¡buenos dias! estamos en la antigua guatemala, pero solo para una noche de este fin de semana. we’ve been in tabacal since last sunday. it is more or less what we imagined the physical conditions of the world race would be; so after six months of living in conditions that exceeded my expectations exponentially, the switch was a little tricky, but never fear, we’ve become quite learned in the art of transition.
it’s probably less hot here than it was when i was in lodwar, but it’s more humid out here; i sweat like my pores are the size of lunar craters. despite spraying on insect repellent multiple times (even the sweat resistant kind), i’ve become a reliable source of food for too many flying insects that are mostly the size of a punctuation mark. while helping pick beans with the family we’ve been serving, i learned the hard way how fire ants earned their name. speaking of which, after hiking up for an hour (crossing two creeks) and weaving through a corn field on a incline to pick beans (the bean plants wind around the stalks), then hiking back to the house to shuck the beans, i will never hate on beans ever again.
i finally get to make good use of my tent, which we set up and tear down inside a church. the tent is the once space where i am free of flying biting insects. i think if i could rewind and do something differently, i’d have bought a wider sleeping pad. and maybe i might sneak a two piece bathing suit so that i can wash my midsection; you see, our showers are with a faucet and an audience of wide-eyed young children who whisper to each other, “está bañando”. it’s harder to get at your belly when you wear the world race appropriate one-piece i learned. thank God for baby wipes.

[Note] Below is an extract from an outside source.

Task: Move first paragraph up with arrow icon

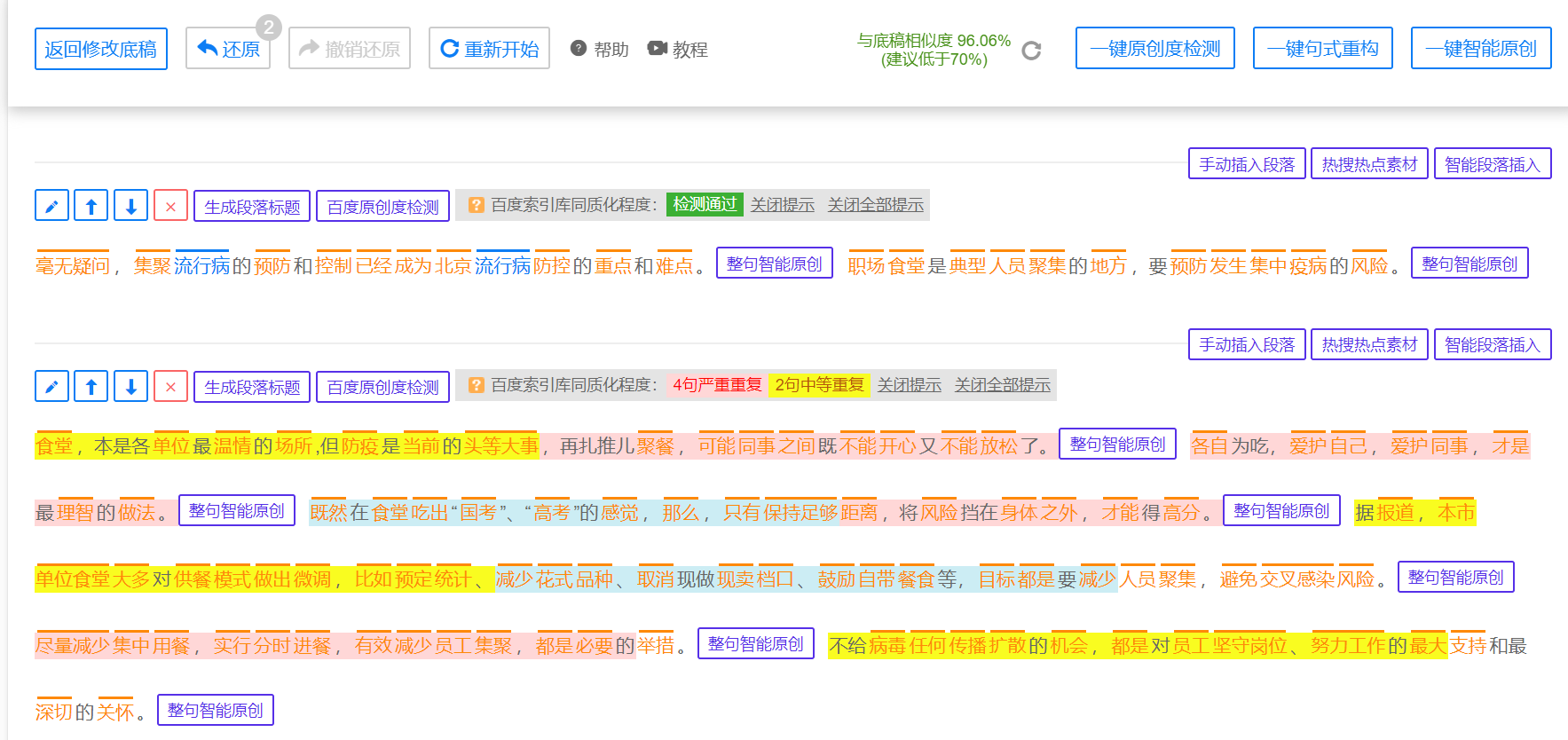Action: tap(91, 206)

and i’ve learned that your tent’s footprint serves a second purpose: as the “door” to a latrine. the one where we’re staying has one side uncovered, which i guess is just how they roll. but not me. it’s hard to take care of business thoroughly if it’s not done discreetly, you know what i mean? so if you’re camping out in a church that has a concrete floor (lucky!), one of y’all can offer your footprint as the fourth wall of an open-faced outhouse.

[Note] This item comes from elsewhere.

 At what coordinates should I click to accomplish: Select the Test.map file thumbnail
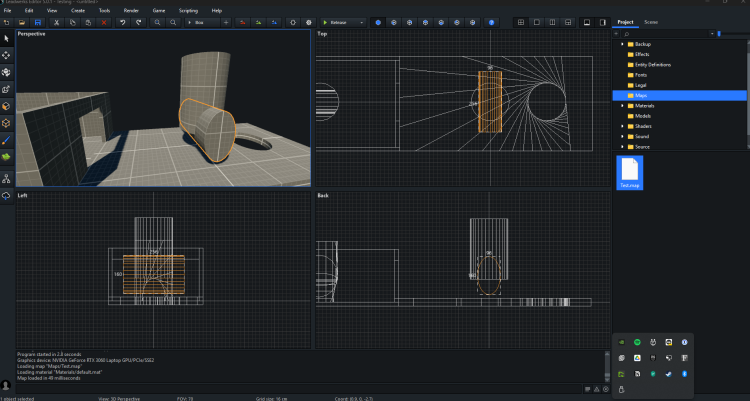click(x=630, y=171)
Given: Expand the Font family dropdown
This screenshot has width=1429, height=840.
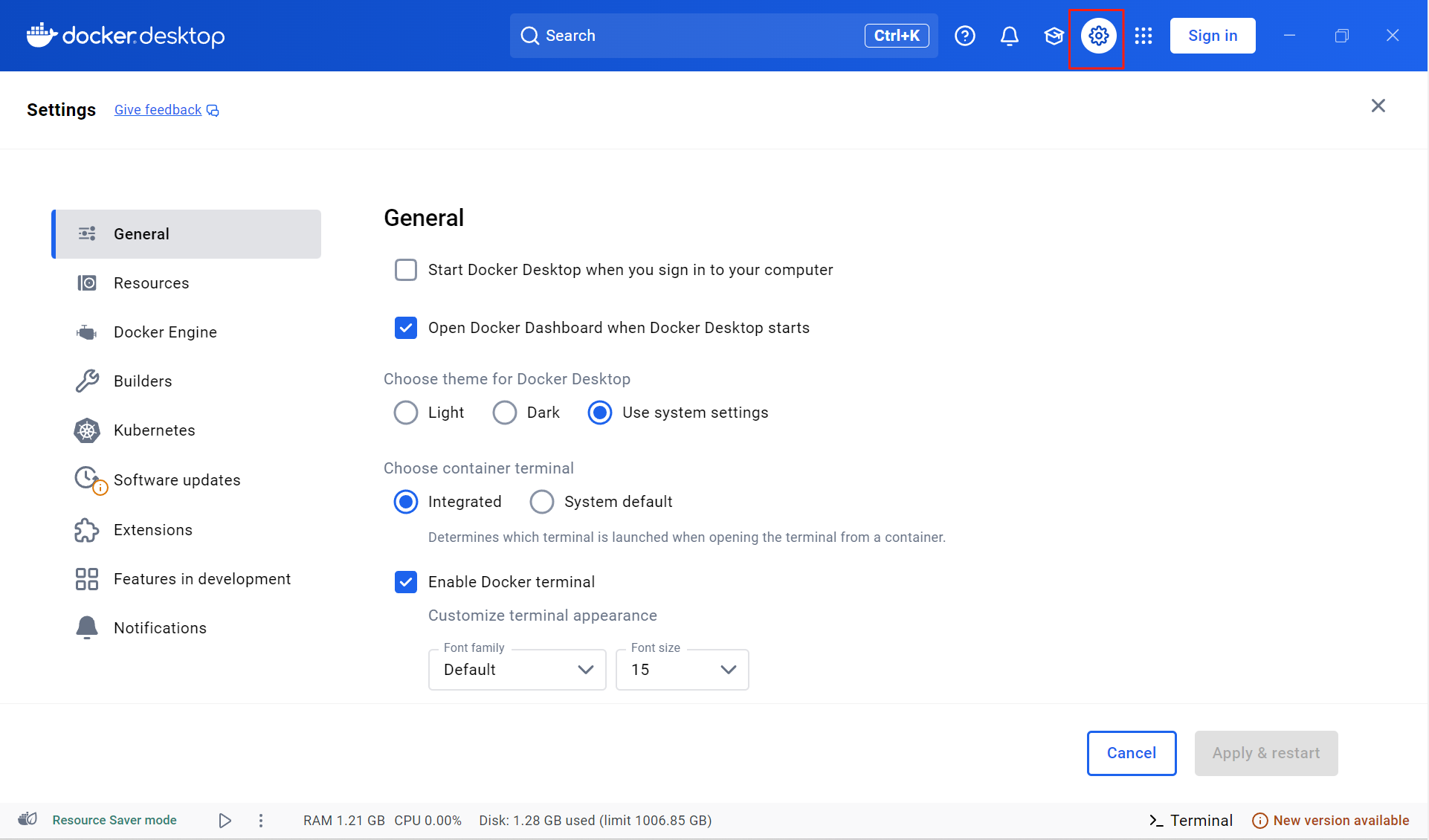Looking at the screenshot, I should click(517, 670).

also, i’m not a chaco person (and haven’t converted), but they are better than flip-flops when walking up/down dirt hills after a rain. my teammates had hiking/tennis shoes made of gore-tex which kept their feet dry, even when being drenched by a hose while scrubbing rust off of metal beams. i wish i had those. what i don’t miss is a nalgene bottle. the one month i did use one was in lodwar, kenya and lucky for me, my then teammate neil had a spare one.